In a situation where we did have a choice of car drivers, the comparison would be valid. Suppose for some reason your child can travel 100 miles down the M1 on a school outing in the back of a 48 yr old female's volvo estate, or in the back of a 17 year old Burberry-cap-wearing male's souped-up underlighted Vauxhall Corsa? Which will you choose?

N0tinmylife · 05/10/2012 12:54

I think telling them to look for a shop, or an adult with children is the way to go. I would also add that they shouldn't get into a car or go into a house with anyone. It is difficult, as any lost child is at risk of all sorts of things, its working out what are the biggest risks and minimising those!

To answer the OP I would email the Head. He might not realise how the assembly was interpreted by the children.

OneMoreChap · 05/10/2012 12:56

MrsBethel my understanding that the most common instigator of child harm is new DPs of mothers. By quite a long way.

Does that suggest, statistically, that if you are single parent you shouldn't have a new partner?

Seems very sad for the millions of separated/divorced/widowed people.

bigmacdaddy · 05/10/2012 13:04

I think speak to the school about message they are trying to get over and then point out the error in rhe words they are using.
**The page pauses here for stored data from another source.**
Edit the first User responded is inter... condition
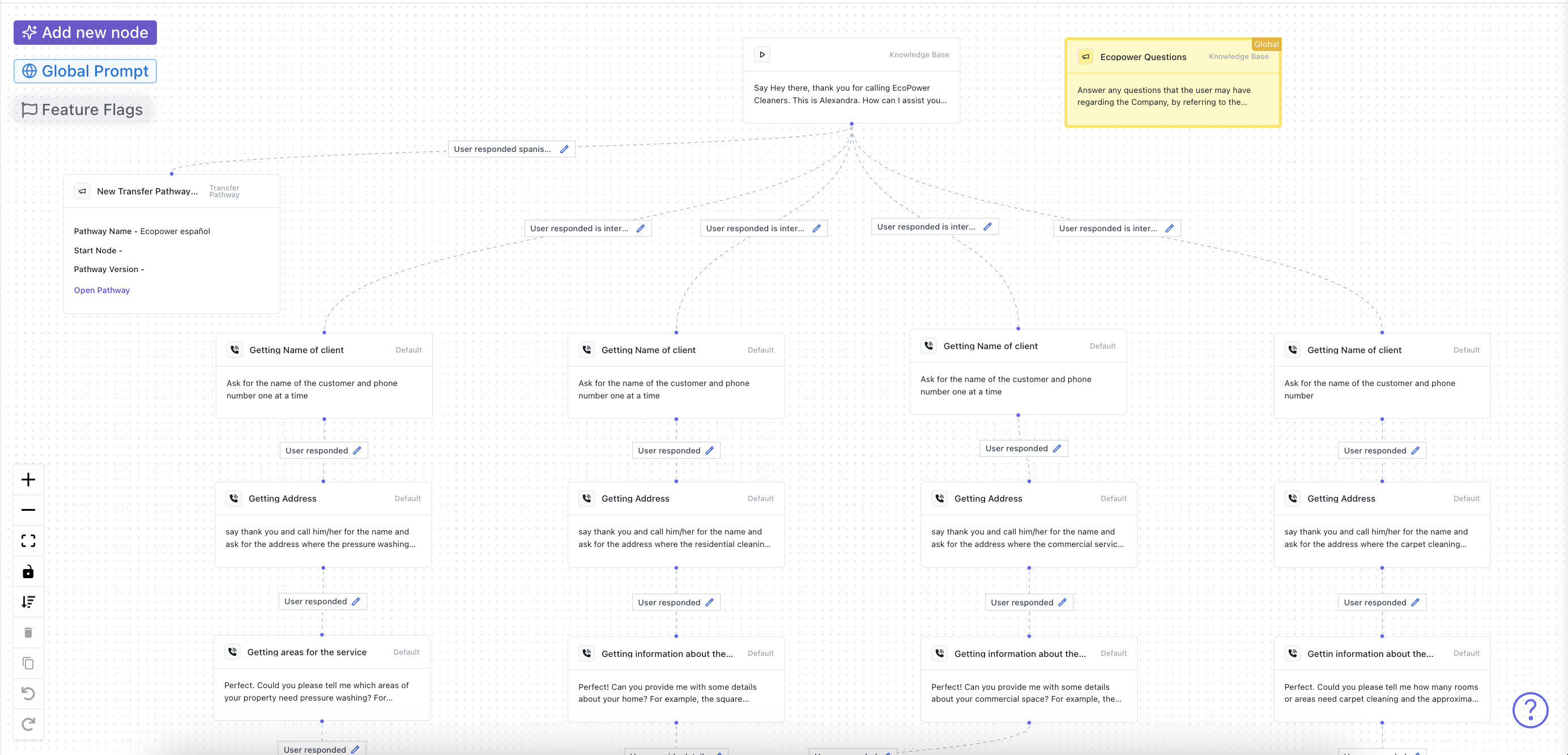This screenshot has height=755, width=1568. coord(641,228)
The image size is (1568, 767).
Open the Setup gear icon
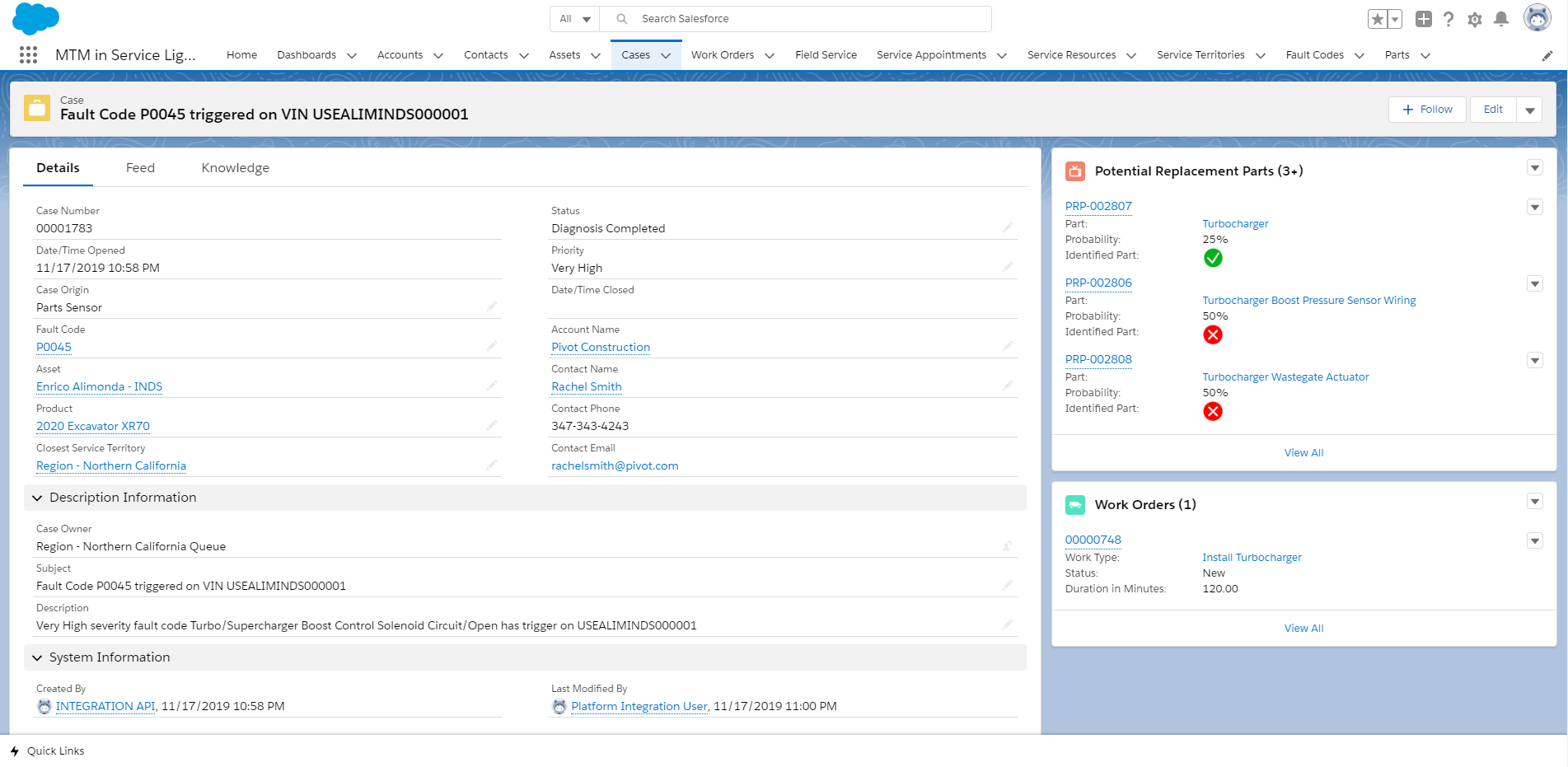pyautogui.click(x=1475, y=19)
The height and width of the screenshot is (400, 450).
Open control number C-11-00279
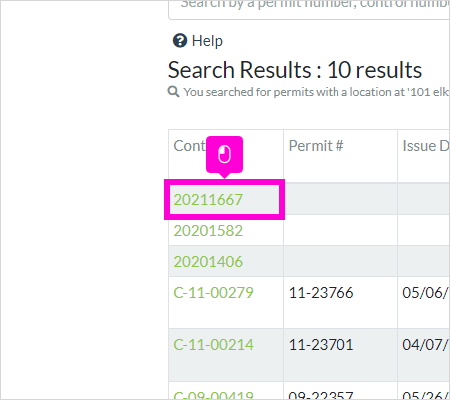[x=213, y=293]
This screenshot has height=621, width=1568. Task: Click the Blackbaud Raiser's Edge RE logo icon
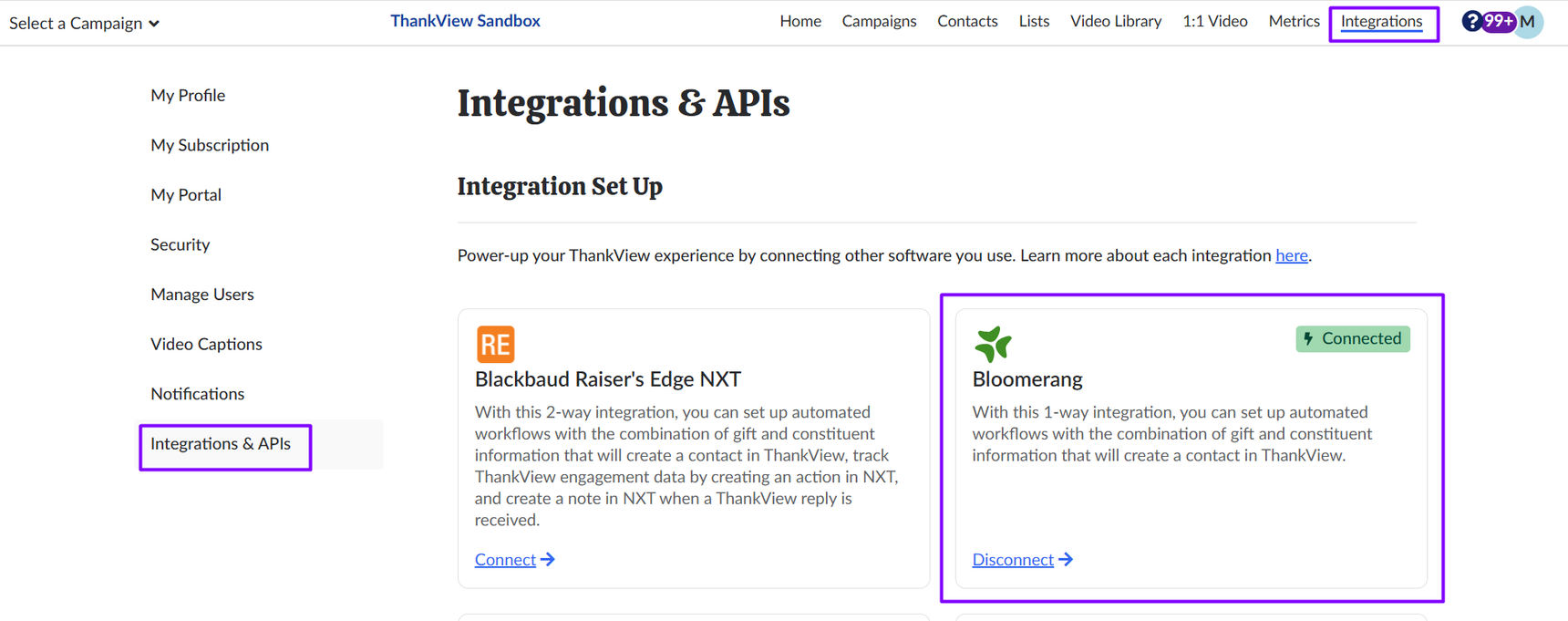coord(495,344)
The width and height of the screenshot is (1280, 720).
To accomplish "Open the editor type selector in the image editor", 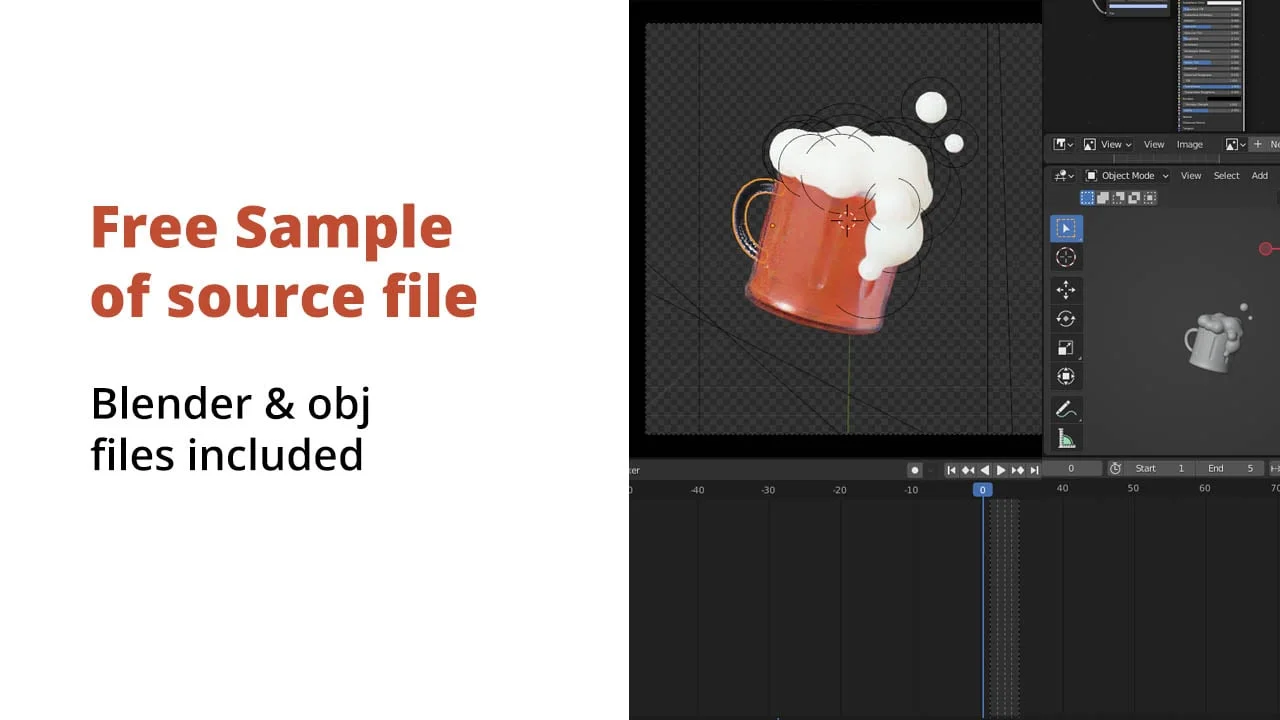I will [x=1061, y=144].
For my 3 year old it will be speak to the people at the till in the nearest shop you can find.

MrsBethel · 05/10/2012 13:05

No.

A new partner adds a load of positive stuff to the equation, which probably dwarfs the safety considerations.

When it's only safety that is the concern, safety determines the choice.

InfinityWelcomesCarefulDrivers · 05/10/2012 13:10

I've said to my ds if he gets lost in a shop to find someone behind the counter who works in a shop or a woman with children (think I actually said pushchair). Bad of me, I have no problem with it being a man, but chances are there would be many more women with pushchaiars and it makes ths message more straightforward for my 5 year old. I have also said he is under no circumstances to leave the shop, no matter what anyone says or who it is - if they say I am just outside or whatever, that I will always come back IN for him. I know I have missed loads of loopholes :(

PeggyCarter · 05/10/2012 13:13

This reply has been deleted

Message withdrawn at poster's request.

OneMoreChap · 05/10/2012 13:14

but, but MrsBethel I'm sorry, but men just are statistically more likely to be a danger. It's sexist, certainly, but it's true...I think you've gotta decide what's more important to you:1) Being PC 2) Improving the odds of your kids being safe.

So, there are a lot of things which outweigh the safety then?

You mean like possibly leaving a child screaming for 20 minutes because they are too scared to ask a male passer-by for help, or said male passer-by is too scared of over-reaction from other people?